The three most important leadership quotes from Steve Jobs

The three most important leadership quotes from Steve Jobs

Now that I’ve had a couple of weeks to digest Walter Isaacson’s biography on Steve Jobs, I am finally ready to move past the overwhelming grander of the Steve Jobs’ persona and provide what I think is a meaningful takeaway from the book.

With Isaacson providing so many nuggets of insights on both the good and bad behaviors that personified Steve Jobs’ life, I decided that it would be important for me to focus the majority of my reflection time on narrowing down these insights into one timeless quote.

To say the least, this was a daunting challenge which I was only partially successful. Instead of one quote, I have one theme: Leadership; and 3 timeless quotes.

These quotes are the most important from Steve Jobs because they showcase the principles that I believe are what guided him to ultimately become the most successful business leader in modern American history.

“It’s too easy, as a team grows, to put up with a few B players, and they then attract a few more B players, and soon you will even have some C players…The Macintosh experience taught me that A players like to work only with other A players, which means you can’t indulge B players.”

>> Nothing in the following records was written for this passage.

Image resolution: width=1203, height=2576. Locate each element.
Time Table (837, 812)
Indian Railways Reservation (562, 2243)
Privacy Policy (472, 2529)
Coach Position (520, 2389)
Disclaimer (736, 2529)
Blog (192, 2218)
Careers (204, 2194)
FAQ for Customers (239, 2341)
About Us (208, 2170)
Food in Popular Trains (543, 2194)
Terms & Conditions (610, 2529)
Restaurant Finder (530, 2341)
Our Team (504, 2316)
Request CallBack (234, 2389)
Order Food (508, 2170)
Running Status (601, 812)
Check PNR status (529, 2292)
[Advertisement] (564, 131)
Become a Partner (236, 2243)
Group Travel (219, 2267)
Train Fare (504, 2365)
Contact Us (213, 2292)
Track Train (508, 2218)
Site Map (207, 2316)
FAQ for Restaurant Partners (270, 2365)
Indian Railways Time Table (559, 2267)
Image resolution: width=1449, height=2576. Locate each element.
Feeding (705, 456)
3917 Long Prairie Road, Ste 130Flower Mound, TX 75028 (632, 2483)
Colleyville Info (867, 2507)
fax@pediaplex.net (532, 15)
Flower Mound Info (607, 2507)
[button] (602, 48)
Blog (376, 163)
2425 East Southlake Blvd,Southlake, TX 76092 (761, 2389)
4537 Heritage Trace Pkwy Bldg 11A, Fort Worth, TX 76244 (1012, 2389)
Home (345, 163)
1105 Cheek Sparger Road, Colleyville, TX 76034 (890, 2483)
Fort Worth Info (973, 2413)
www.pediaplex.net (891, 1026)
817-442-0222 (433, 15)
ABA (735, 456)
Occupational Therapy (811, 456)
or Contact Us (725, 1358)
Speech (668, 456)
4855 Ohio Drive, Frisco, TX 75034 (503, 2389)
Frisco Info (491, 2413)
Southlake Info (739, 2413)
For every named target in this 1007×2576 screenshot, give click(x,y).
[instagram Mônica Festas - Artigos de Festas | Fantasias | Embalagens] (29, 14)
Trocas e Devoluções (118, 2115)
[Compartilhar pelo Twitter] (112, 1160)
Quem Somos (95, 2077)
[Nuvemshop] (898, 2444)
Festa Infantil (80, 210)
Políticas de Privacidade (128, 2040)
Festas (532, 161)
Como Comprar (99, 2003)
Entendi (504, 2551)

Team building may be the most important skill that Steve Jobs had. It’s nearly universally known that Steve Jobs was never a great engineer, nor was he a great industrial designer. As a matter of fact, he wasn’t much of a people person either. However, he had an uncanny ability to intuitively recognize and recruit people to his team who were extraordinary in these areas. His mantra of only accepting “A player” engineers and designers onto his team is without question a major part of his success as a leader. In addition, his dogmatic belief in rejecting B players and below, is a testament to why Apple is poised to continue its success in the post-Jobs era.

“Deciding what not to do is as important as deciding what to do…That’s true for companies, and it’s true for products.”

A major leadership theme throughout Steve Jobs career was focus. It is widely accepted that the main reason Jobs was able to turn around Apple when he returned to lead the company is because he slashed more than 70% of the product line and then focused on just a few things. He is also famously known to have told Google’s co-founder and CEO Larry Page to find five products to focus on and get rid of the rest, because they were dragging Google down.

With that said, if you show me a product with a bloated feature set, I can show you why that product is mediocre.

“If you don’t cannibalize yourself, someone else will.”

If you follow Apple’s product progression since the release of the first iPod, every successive new product has cut into the sales of a wildly popular existing product. A great example is how the iPhone almost completely cannibalized the iPod. In simple terms, this quote from Steve Jobs is the silver-bullet leaders need to cure Clay Christensen’s Innovator’s Dilemma.